Pixel coordinate grounding data:
━━━━━━━━━━

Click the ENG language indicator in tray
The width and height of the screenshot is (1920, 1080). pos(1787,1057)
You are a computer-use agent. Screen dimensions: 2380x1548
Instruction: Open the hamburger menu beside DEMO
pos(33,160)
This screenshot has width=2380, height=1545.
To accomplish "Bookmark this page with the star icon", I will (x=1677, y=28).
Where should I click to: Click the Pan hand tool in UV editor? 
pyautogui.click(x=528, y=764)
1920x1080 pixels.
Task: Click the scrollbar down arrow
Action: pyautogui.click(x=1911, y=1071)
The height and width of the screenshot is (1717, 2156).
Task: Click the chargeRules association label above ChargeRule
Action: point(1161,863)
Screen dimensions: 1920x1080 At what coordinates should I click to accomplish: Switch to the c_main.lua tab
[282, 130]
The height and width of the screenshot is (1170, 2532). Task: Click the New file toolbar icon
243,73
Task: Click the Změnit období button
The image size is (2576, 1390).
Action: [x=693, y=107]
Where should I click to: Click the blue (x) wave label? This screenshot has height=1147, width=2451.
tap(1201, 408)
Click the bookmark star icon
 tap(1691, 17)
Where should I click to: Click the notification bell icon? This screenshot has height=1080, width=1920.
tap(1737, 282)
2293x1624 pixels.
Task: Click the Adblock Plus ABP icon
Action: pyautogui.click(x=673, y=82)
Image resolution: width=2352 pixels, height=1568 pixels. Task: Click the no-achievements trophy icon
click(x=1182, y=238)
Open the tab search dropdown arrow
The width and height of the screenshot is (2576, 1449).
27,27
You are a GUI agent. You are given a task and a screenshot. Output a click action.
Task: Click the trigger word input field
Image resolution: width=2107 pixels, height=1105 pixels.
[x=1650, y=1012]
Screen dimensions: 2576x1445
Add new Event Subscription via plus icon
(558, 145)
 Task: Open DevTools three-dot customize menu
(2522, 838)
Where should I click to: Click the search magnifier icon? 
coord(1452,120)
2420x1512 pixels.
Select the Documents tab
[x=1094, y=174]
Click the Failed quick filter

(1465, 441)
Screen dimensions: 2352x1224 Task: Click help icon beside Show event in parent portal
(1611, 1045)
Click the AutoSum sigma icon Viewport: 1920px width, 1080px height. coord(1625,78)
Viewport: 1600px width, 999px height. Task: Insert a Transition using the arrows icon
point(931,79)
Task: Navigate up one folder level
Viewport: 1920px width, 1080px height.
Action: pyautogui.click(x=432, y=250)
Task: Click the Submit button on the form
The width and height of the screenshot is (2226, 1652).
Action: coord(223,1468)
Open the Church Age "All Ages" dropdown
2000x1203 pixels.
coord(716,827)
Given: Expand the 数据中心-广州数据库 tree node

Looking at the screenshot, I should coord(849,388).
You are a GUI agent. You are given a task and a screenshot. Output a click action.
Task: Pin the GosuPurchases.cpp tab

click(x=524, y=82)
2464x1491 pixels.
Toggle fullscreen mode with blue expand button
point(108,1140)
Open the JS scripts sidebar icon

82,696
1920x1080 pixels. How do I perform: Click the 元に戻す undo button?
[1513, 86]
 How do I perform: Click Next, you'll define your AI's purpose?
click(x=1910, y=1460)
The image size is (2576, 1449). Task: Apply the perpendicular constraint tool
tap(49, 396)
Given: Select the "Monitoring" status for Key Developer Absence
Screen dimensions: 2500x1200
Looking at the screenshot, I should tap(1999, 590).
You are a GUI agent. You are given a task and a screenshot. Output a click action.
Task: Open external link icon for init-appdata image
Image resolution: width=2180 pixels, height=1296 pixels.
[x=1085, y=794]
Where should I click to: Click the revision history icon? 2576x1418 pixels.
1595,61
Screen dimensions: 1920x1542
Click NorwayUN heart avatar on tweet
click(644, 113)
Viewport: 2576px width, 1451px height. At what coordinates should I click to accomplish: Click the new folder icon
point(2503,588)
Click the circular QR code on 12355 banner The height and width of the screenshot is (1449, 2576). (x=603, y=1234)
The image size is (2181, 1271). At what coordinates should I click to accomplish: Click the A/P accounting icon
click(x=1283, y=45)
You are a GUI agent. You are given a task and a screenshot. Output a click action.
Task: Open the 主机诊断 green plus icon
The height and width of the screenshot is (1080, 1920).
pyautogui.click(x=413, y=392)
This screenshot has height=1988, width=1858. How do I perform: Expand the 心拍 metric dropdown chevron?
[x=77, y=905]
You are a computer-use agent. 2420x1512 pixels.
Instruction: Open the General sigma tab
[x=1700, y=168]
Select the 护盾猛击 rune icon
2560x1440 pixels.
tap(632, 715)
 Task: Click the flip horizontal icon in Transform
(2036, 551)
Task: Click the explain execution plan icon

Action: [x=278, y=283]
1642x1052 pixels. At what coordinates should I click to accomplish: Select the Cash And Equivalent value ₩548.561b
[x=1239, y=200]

━━━━━━━━━━

▶ **WHAT THE TASK REQUIRES**:
Output all records exactly, with nothing added or dropped.

▶ **RESPONSE**:
Click the ENG language indicator in tray
The width and height of the screenshot is (1920, 1080). pos(1787,1057)
You are a computer-use agent. Screen dimensions: 2380x1548
Instruction: Open the hamburger menu beside DEMO
pos(33,160)
This screenshot has width=2380, height=1545.
To accomplish "Bookmark this page with the star icon", I will (x=1677, y=28).
Where should I click to: Click the Pan hand tool in UV editor? 
pyautogui.click(x=528, y=764)
1920x1080 pixels.
Task: Click the scrollbar down arrow
Action: pyautogui.click(x=1911, y=1071)
The height and width of the screenshot is (1717, 2156).
Task: Click the chargeRules association label above ChargeRule
Action: point(1161,863)
Screen dimensions: 1920x1080 At what coordinates should I click to accomplish: Switch to the c_main.lua tab
[282, 130]
The height and width of the screenshot is (1170, 2532). Task: Click the New file toolbar icon
243,73
Task: Click the Změnit období button
The image size is (2576, 1390).
Action: [x=693, y=107]
Where should I click to: Click the blue (x) wave label? This screenshot has height=1147, width=2451.
tap(1201, 408)
Click the bookmark star icon
 tap(1691, 17)
Where should I click to: Click the notification bell icon? This screenshot has height=1080, width=1920.
tap(1737, 282)
2293x1624 pixels.
Task: Click the Adblock Plus ABP icon
Action: pyautogui.click(x=673, y=82)
Image resolution: width=2352 pixels, height=1568 pixels. Task: Click the no-achievements trophy icon
click(x=1182, y=238)
Open the tab search dropdown arrow
The width and height of the screenshot is (2576, 1449).
27,27
You are a GUI agent. You are given a task and a screenshot. Output a click action.
Task: Click the trigger word input field
Image resolution: width=2107 pixels, height=1105 pixels.
[x=1650, y=1012]
Screen dimensions: 2576x1445
Add new Event Subscription via plus icon
(558, 145)
 Task: Open DevTools three-dot customize menu
(2522, 838)
Where should I click to: Click the search magnifier icon? 
coord(1452,120)
2420x1512 pixels.
Select the Documents tab
[x=1094, y=174]
Click the Failed quick filter

(1465, 441)
Screen dimensions: 2352x1224 Task: Click help icon beside Show event in parent portal
(1611, 1045)
Click the AutoSum sigma icon Viewport: 1920px width, 1080px height. coord(1625,78)
Viewport: 1600px width, 999px height. Task: Insert a Transition using the arrows icon
point(931,79)
Task: Navigate up one folder level
Viewport: 1920px width, 1080px height.
Action: pyautogui.click(x=432, y=250)
Task: Click the Submit button on the form
The width and height of the screenshot is (2226, 1652).
Action: coord(223,1468)
Open the Church Age "All Ages" dropdown
2000x1203 pixels.
coord(716,827)
Given: Expand the 数据中心-广州数据库 tree node

Looking at the screenshot, I should coord(849,388).
You are a GUI agent. You are given a task and a screenshot. Output a click action.
Task: Pin the GosuPurchases.cpp tab

click(x=524, y=82)
2464x1491 pixels.
Toggle fullscreen mode with blue expand button
point(108,1140)
Open the JS scripts sidebar icon

82,696
1920x1080 pixels. How do I perform: Click the 元に戻す undo button?
[1513, 86]
 How do I perform: Click Next, you'll define your AI's purpose?
click(x=1910, y=1460)
The image size is (2576, 1449). Task: Apply the perpendicular constraint tool
tap(49, 396)
Given: Select the "Monitoring" status for Key Developer Absence
Screen dimensions: 2500x1200
Looking at the screenshot, I should tap(1999, 590).
You are a GUI agent. You are given a task and a screenshot. Output a click action.
Task: Open external link icon for init-appdata image
Image resolution: width=2180 pixels, height=1296 pixels.
[x=1085, y=794]
Where should I click to: Click the revision history icon? 2576x1418 pixels.
1595,61
Screen dimensions: 1920x1542
Click NorwayUN heart avatar on tweet
click(644, 113)
Viewport: 2576px width, 1451px height. At what coordinates should I click to accomplish: Click the new folder icon
point(2503,588)
Click the circular QR code on 12355 banner The height and width of the screenshot is (1449, 2576). (x=603, y=1234)
The image size is (2181, 1271). At what coordinates should I click to accomplish: Click the A/P accounting icon
click(x=1283, y=45)
You are a GUI agent. You are given a task and a screenshot. Output a click action.
Task: Open the 主机诊断 green plus icon
The height and width of the screenshot is (1080, 1920).
pyautogui.click(x=413, y=392)
This screenshot has height=1988, width=1858. How do I perform: Expand the 心拍 metric dropdown chevron?
[x=77, y=905]
You are a computer-use agent. 2420x1512 pixels.
Instruction: Open the General sigma tab
[x=1700, y=168]
Select the 护盾猛击 rune icon
2560x1440 pixels.
tap(632, 715)
 Task: Click the flip horizontal icon in Transform
(2036, 551)
Task: Click the explain execution plan icon

Action: [x=278, y=283]
1642x1052 pixels. At what coordinates should I click to accomplish: Select the Cash And Equivalent value ₩548.561b
[x=1239, y=200]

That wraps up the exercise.